References used in the assimilation of (eventual) recipe I shall create (and I would like to remind readers that gravlax can be finished in as few as one or two days, and frozen if a large quantity is made):

  1. Gravlax Wiki page (recipe link at bottom [high salt to sugar ratio])
  2. Sunset Magazine recipe (50/50 salt to sugar ratio)
  3. Andrea Lynn’s blog page on gravlax, inspired by this site.
  4. Another recipe (3:2 salt:sugar ratio + spirits)
  5. That bastard Emeril’s recipe (24 hour cure, salt to sugar = 4:1, orange and vanilla bean accents)
  6. Recipe using onion and cognac
  7. Usenet style recipe page (simple variants)
  8. Gucci variant recipes (including Thai spiced gravlax)
  9. There is a gravlax recipe in Victoria Wise’s 1980’s book, American Charcuterie, which is currently out of print
  10. There is a gravad max (mackerel) and gravad lax recipe in Hugh Fearnley-Whittingstall’s River Cottage Cookbook, and the same two recipes are revamped in the River Cottage Book of Fish to produce a sweeter, more tender, less long-keeping product.

Not that there is much to assimilate for traditional recipes–just ratio variants or conjunctive use of vodka or aquavit. I suspect Black or white pepper could be used (or mixed together); white or brown sugar (a.k.a. white sugar with a little molasses mixed in) could be used (or mixed in a 50:50 ratio).

Homemade Bacon (Salt Pork, Lardons, Rashers)

5 August, 2007

The local Asian market has begun carrying pork bellies for 2 bucks per pound, and I decided it is time to try my hand at dry curing some bacon. Yeah, I know it sounds complicated, but it is not. Basically all you need to do is salt the meat once per day with a dry cure of salt, sugar, and spices for 5 days. Then you can keep it in the fridge for use. Bacon can be cold smoked, or left unsmoked. The 6 day process will be photographed and cataloged HERE, or just click on the thumbnail. Photos will be added to the photoset after the meat has been properly sliced and cooked. This bacon experiment will not be smoked. Half of it will be turned into lardons, and half will be sliced for breakfast.


This inspiration for this recipe is from Hugh Fearnley Whittingstall’s River Cottage Book of Meat. Stay tuned, bacon fans. Future trials will modify the dry rub used in this recipe, switching to a wet (brine) cure, and cold smoking.


House-of-Yes coffee roasting sans TimmyB.

4 August, 2007

I was shocked and pleased to find a first-generation, 1500 watt West Bend “Poppery” hot air popcorn maker at the local SPCA thrift store. It cost me three dollars in quarters, and if I had to frequent a laundromat, I’d need to go another week in dirty clothes. These increasingly rare (and expensive) poppers make great home coffee roasters!
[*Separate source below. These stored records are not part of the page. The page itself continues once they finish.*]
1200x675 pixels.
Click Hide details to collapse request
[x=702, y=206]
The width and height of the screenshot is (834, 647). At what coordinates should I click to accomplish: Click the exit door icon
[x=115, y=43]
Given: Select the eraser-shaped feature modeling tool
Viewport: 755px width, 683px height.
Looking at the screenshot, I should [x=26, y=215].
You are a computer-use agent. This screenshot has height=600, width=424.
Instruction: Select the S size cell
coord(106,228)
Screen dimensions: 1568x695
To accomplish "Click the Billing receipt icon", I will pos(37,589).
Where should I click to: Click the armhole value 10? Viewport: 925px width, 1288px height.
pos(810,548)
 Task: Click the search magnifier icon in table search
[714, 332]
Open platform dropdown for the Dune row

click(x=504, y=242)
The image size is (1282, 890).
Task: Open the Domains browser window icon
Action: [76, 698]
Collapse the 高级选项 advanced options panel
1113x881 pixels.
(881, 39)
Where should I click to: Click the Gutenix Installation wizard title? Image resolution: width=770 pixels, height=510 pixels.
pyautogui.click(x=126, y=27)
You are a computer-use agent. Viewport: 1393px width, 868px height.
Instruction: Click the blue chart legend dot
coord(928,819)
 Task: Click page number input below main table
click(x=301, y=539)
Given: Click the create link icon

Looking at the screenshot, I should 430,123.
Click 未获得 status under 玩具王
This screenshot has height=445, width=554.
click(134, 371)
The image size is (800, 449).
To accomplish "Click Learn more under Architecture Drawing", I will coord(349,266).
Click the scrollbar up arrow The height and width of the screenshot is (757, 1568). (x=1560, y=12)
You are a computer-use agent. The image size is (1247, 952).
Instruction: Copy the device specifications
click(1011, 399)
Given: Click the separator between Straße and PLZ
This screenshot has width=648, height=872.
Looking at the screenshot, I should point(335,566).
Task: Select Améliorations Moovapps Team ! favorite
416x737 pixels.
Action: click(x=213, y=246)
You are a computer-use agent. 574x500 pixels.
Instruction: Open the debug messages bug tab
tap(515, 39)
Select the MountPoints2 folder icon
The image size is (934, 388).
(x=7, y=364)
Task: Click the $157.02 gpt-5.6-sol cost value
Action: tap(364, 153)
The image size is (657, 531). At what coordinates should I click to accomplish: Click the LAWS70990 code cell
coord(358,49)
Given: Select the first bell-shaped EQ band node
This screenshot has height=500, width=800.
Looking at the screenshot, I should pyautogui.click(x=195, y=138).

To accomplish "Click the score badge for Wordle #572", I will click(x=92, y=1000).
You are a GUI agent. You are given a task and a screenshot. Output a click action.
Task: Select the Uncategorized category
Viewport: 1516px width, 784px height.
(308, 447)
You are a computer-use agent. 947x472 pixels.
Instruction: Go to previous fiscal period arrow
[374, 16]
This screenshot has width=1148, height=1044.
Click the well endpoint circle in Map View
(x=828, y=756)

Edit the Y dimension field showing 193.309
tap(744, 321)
TimmyB has left the protective auspices of the House, and he has taken in tow his combination West Bend “Stir Crazy” + “Galloping Gourmet” Perfection-Aire convection oven coffee roaster. The morning after the day he left was a sad time for those of us who can’t think without the morning cup of “joe.” Fortunately, that is not me, but Country Coburn and Ho-tep were looking rough, confused, and downright surly.

Glory be! Those mornings are now over. I will be modifying this popper to roast small batches of coffee–up to four ounces. That’s more than I drink in a month these days. The other House-of-Yes denizens will have to build a roaster with a larger capacity, or roast more frequently. Before we can do any roasting, however, I will need to fabricate a rheostat, get a thermometer, & do a few other things. More later. Click on the thumbnail for the photoset (which is quite small, at the moment, but growing).


Does this look like a coffee roaster to you?


Miss Prism’s & Cro-Magnon’s Pork “Pie Project.”

3 August, 2007

Meat fans, eat your heart out. Hmmm, that sounds kinda wrong! MP & C-M have produced a fantastic pie inspired by a recipe in Hugh Fearnley-Whittingstall’s River Cottage Book of Meat. They offer some improvements and provided even better photography than the book! Click on the thumbnail to see the Flickr photoset.


Lunch: New world “mezze” salad.

2 August, 2007

Corn, tomato, salt, pepper, balsamic vinegar, parsley (could have used basil in lieu of parsley). Yum.